## [DOCUMENT PASSAGE]
------------------------------

Custom datatypes in AutoScheduler?

VictorVanAcht · March 22, 2022, 8:11am

I have created a custom datatype in a model that I can compile and run. So far so good.

Now I would like to optimize the execution of this model by using the AutoScheduler. However, each of the child processes that are started by the Autoscheduler errors out with the following error:

No: 31	GFLOPS: 0.00 / 0.00	results: MeasureResult(error_type:CompileHostError, error_msg:TVMError('Traceback (most recent call last):
  File "/home/victor/hpc/tvm-build/tvmgpucopy/python/tvm/exec/popen_worker.py", line 87, in main
    result = fn(*args, **kwargs)
  File "/home/victor/hpc/tvm-build/tvmgpucopy/python/tvm/auto_scheduler/measure.py", line 660, in local_build_worker
    return _local_build_worker(inp, build_func, verbose)
  File "/home/victor/hpc/tvm-build/tvmgpucopy/python/tvm/auto_scheduler/measure.py", line 601, in _local_build_worker
    inp = MeasureInput.deserialize(inp_serialized)
  File "/home/victor/hpc/tvm-build/tvmgpucopy/python/tvm/auto_scheduler/measure.py", line 148, in deserialize
    deserialize_workload_registry_entry(data[1])
  File "/home/victor/hpc/tvm-build/tvmgpucopy/python/tvm/auto_scheduler/workload_registry.py", line 249, in deserialize_workload_registry_entry\n
    value = LoadJSON(value)

------------------------------

## [COLLECTED DATA]
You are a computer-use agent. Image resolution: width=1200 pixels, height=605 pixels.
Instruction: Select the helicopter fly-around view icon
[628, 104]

------------------------------

## [REQUIRED TASKS]
[1] From the traceback in the forum post about custom datatypes in AutoScheduler, list every function name given after the word "in" on a "File" line.
[2] Reproduce the forum post about custom datatypes in AutoScheduler, beginning at the words "Custom datatypes in" and stopping after "return _local_build_worker(inp, build_func, verbose)".

## [PROBLEM SOLUTIONS]
[1]
- main
- local_build_worker
- _local_build_worker
- deserialize
- deserialize_workload_registry_entry

[2]
Custom datatypes in AutoScheduler?

VictorVanAcht · March 22, 2022, 8:11am

I have created a custom datatype in a model that I can compile and run. So far so good.

Now I would like to optimize the execution of this model by using the AutoScheduler. However, each of the child processes that are started by the Autoscheduler errors out with the following error:

No: 31	GFLOPS: 0.00 / 0.00	results: MeasureResult(error_type:CompileHostError, error_msg:TVMError('Traceback (most recent call last):
  File "/home/victor/hpc/tvm-build/tvmgpucopy/python/tvm/exec/popen_worker.py", line 87, in main
    result = fn(*args, **kwargs)
  File "/home/victor/hpc/tvm-build/tvmgpucopy/python/tvm/auto_scheduler/measure.py", line 660, in local_build_worker
    return _local_build_worker(inp, build_func, verbose)